The difference? Mr. Biden called Mr. Trump’s deterrent policies cruel and an affront to American values and spent three years reversing them. He scrapped “Remain in Mexico” and ushered in an era of catch-and-release that helped create the largest wave of unauthorized immigration in U.S. history.

“They basically gave Mexico the tacit approval to stop doing what they were doing,” Mr. Morgan said.

He said a lot of that was the tone. When Mr. Morgan was CBP’s acting commissioner, he said, he could tell Mexican counterparts that Mr. Trump would hear about the results of their conversations.

“To be able to say that was powerful,” Mr. Morgan said. “I guarantee you those discussions aren’t happening right now.”

Instead, he said, Mr. Biden is trying to refashion some of the Mexican deterrent on his terms.

One major question circulating among immigration experts is what the Biden administration promised Mexico in exchange for the new cooperation.

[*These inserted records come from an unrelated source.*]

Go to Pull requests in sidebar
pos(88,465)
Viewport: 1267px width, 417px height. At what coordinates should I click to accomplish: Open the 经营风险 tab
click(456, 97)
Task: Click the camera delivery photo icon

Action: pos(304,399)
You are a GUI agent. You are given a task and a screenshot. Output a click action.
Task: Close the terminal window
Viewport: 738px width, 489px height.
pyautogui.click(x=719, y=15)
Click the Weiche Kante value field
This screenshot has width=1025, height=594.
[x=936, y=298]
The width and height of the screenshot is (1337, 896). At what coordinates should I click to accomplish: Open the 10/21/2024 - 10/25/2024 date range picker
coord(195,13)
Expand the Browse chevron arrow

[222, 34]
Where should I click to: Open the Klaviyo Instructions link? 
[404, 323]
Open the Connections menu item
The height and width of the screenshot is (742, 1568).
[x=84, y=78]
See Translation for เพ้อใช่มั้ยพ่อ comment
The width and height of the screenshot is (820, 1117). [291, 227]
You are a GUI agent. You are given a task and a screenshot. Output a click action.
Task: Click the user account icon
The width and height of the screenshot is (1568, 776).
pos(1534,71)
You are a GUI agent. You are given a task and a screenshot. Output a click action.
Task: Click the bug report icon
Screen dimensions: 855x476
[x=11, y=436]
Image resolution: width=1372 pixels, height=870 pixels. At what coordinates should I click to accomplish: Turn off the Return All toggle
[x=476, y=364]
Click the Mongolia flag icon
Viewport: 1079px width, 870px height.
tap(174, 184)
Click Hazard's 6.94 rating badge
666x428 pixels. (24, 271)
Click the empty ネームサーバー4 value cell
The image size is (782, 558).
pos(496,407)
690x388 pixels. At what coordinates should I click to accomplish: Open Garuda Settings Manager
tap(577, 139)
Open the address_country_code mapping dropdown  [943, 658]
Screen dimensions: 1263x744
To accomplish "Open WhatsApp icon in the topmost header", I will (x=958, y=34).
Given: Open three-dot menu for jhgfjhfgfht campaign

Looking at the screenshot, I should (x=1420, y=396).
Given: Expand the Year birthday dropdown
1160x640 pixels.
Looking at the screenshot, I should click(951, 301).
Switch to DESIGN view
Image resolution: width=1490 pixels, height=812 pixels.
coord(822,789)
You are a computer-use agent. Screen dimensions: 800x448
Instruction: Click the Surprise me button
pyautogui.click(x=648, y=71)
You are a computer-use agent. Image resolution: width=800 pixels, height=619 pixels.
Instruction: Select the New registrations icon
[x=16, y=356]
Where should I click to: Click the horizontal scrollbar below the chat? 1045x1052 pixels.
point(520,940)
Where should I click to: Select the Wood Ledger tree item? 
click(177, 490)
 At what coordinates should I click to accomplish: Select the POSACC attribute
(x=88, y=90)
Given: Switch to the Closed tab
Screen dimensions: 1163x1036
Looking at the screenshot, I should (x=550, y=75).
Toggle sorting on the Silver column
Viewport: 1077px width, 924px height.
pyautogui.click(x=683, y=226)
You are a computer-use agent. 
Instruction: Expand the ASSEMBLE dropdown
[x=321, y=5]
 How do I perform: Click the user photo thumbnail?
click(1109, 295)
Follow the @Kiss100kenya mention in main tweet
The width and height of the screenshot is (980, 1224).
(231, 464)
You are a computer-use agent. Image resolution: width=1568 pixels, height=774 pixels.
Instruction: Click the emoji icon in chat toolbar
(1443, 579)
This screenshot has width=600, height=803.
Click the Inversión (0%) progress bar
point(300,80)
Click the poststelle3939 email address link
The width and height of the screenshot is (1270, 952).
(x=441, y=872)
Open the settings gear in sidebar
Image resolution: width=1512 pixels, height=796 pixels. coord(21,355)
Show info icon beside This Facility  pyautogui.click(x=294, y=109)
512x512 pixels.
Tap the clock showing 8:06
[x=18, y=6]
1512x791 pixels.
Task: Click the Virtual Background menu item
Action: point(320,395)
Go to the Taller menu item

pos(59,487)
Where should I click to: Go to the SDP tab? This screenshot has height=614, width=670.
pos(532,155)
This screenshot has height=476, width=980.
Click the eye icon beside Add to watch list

Mr. Morgan said Mexico might be tallying up goodwill that it plans to collect from Mr. Biden later.

Mexico also has a significant financial interest. Mr. Lopez Obrador hinted that his country’s cooperation helped get the U.S. to reopen several border crossings, including two critical freight rail bridges shut down in December because of the chaos.

Analysts said he may also be rewarding the Biden administration for its more lenient approach toward unauthorized migrants from Mexico. Homeland Security data shows CBP caught and released a record 135,000 Mexicans in fiscal year 2023.

The average Mexican sends nearly $400 per month home in remittances, so those 135,000 would be worth nearly a half-billion U.S. dollars to Mexico’s economy.

Adam Isacson, a border expert at the Washington Office on Latin America, said Mexico does help but the numbers rise again eventually.

He said even Mr. Trump’s policies had begun to wear off when the pandemic hit in March 2020, ushering in the expulsion policy.

Mr. Isacson said Mexico could do more by trying to tackle corrupt officials, smugglers and other criminals who conspire to prey on migrants.

“Mexican forces maintain a lot of checkpoints, but somehow hundreds of thousands of migrants per month keep getting waved through,” he said.

More fundamentally, he said, relying on Mexico isn’t a sustainable answer when the flow of people increasingly comes from beyond the traditional Mexican and Central American populations. Asians, Africans, Eastern Europeans, Cubans, Venezuelans and Nicaraguans now populate the daily encounter tally sheets.

“Trying to block these people and cage them in Mexico is futile,” Mr. Isacson said.